Milo's Cervical Teratoma

This is our baby boy, Milo. At our 21 week anatomy scan, we were informed that Milo has a growth on the side of his neck. We were referred to a high-risk maternal fetal medicine group about an hour away who determined we were higher risk than they could help. We've since been referred to Massachusetts General Hospital in Boston, about 3hrs from our home. After hours of testing it was determined that Milo has a cervical teratoma, an extremely rare birth defect. This very rare tumor is on the right side of his neck and is extending to the front and up the side of his face measuring over 5cm. In comparison, Milo's femur is only 4cm so it is very large and continuing to grow with him.

The survival rate for teratomas is low and requires very closely supervised care with specialists at Mass General to try to make it as close to full term as possible.
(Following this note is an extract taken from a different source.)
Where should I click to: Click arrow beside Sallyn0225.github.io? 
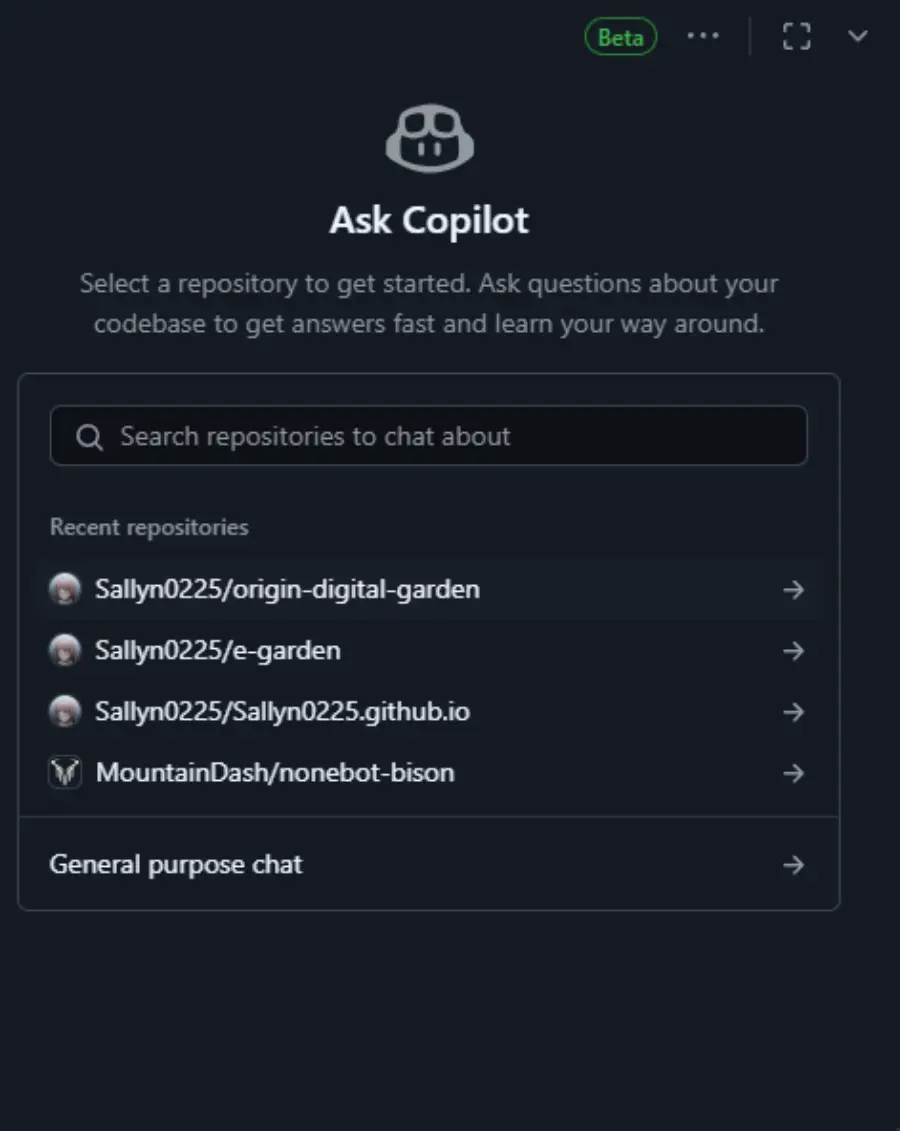click(x=793, y=712)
Every 2 weeks we will be receiving ultrasounds and once per month we'll have a full day of services in Boston that require us to stay overnight.
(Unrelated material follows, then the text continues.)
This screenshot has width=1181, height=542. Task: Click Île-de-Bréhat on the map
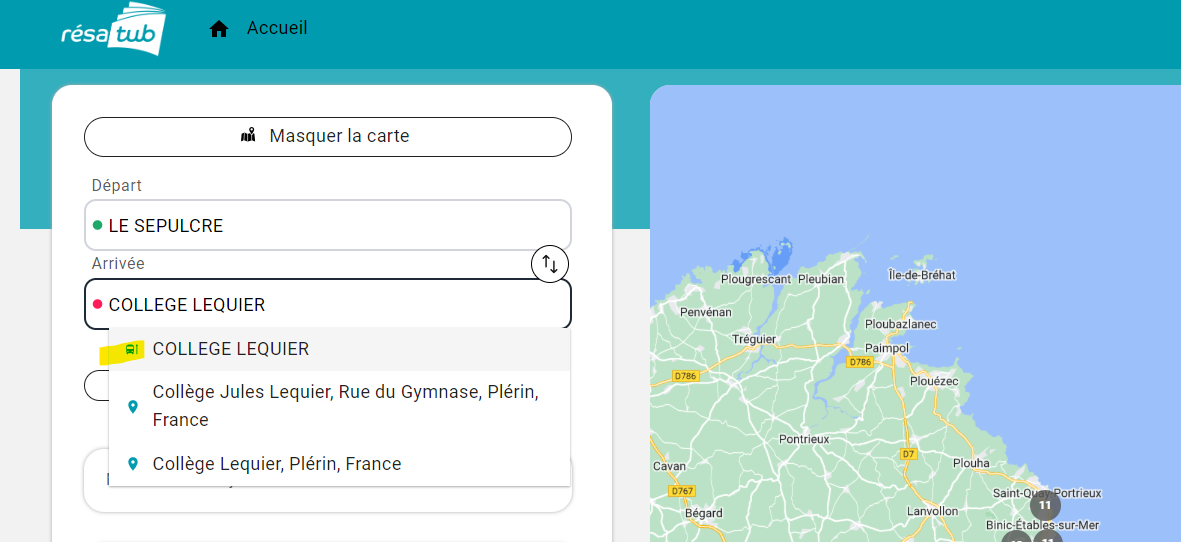921,275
Milo's mass is compressing his airway and his esophagus. If he survives to full term, I will be delivering him by EXIT procedure. This procedure is complicated. They will put me under general anesthesia and will partially deliver Milo's head and shoulders while leaving him attached to the placenta as a kind of life support. Then they will intubate him, deliver him, and bring him to surgery to remove the mass. He will likely need a tracheostomy, a feeding tube, and a possible tracea reconstruction. There will be over 30 doctors and staff in the operating room during my c-section in order to pull off this very complex procedure and give Milo the best chance at success. Even in the best case scenario, Milo is expected to be in the NICU for quite a long time. For me, the only complications are those that normally arise from c-sections as well as a 13% chance of needing a blood transfusion.
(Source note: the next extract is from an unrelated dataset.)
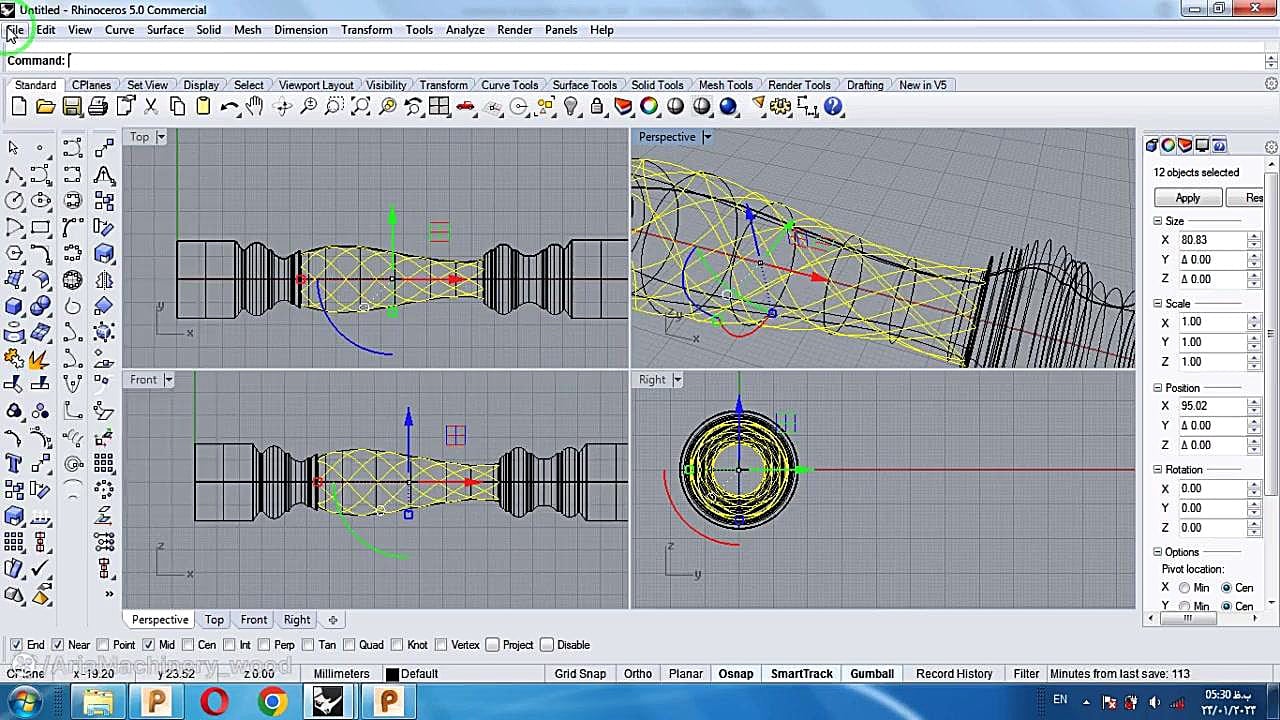Select the Pan hand tool
The height and width of the screenshot is (720, 1280).
255,107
The risks to Milo while in utero are still pretty hard for us to think about. There's a possibility that amniotic fluid could build up in my uterus causing preterm labor which would mean I need to be flown by helicopter to MassGen. There is a risk of fluid causing his lungs to overexpand and his heart to fail which would cause stillbirth. Right now his heart looks great and as far as we know, there is no genetic cause for his condition. This is just a very rare birth defect. Teratomas are a 1 in 40,000 occurrence. Cervical placement of those account for only 3-5% of that number. According to Colorado Childrens Hospital, only 150 cases have ever been reported.

As much as we hate to ask for help, we know that we cannot do this without it. Our parents have been graciously watching our 2yr old son Otto so we can attend appointments together and Silas's work has been kind enough to give him days off with very little notice. Unfortunately, the cost of getting to Boston (gas, tolls, parking) and staying in Boston (hotels, food) is going to add up very quickly. The staff at the hospital could only offer me help with these things if we end up delivering Milo there so we are really scraping our savings to make this work but I have to make sure this baby boy has the best chance at living.

We don't know if Milo will survive pregnancy, delivery, or post-op but we are hoping for the best. We can't thank you all enough for the support you've given us so far and what we know you'll be giving us going forward. Silas, Otto, and I are so grateful for it all.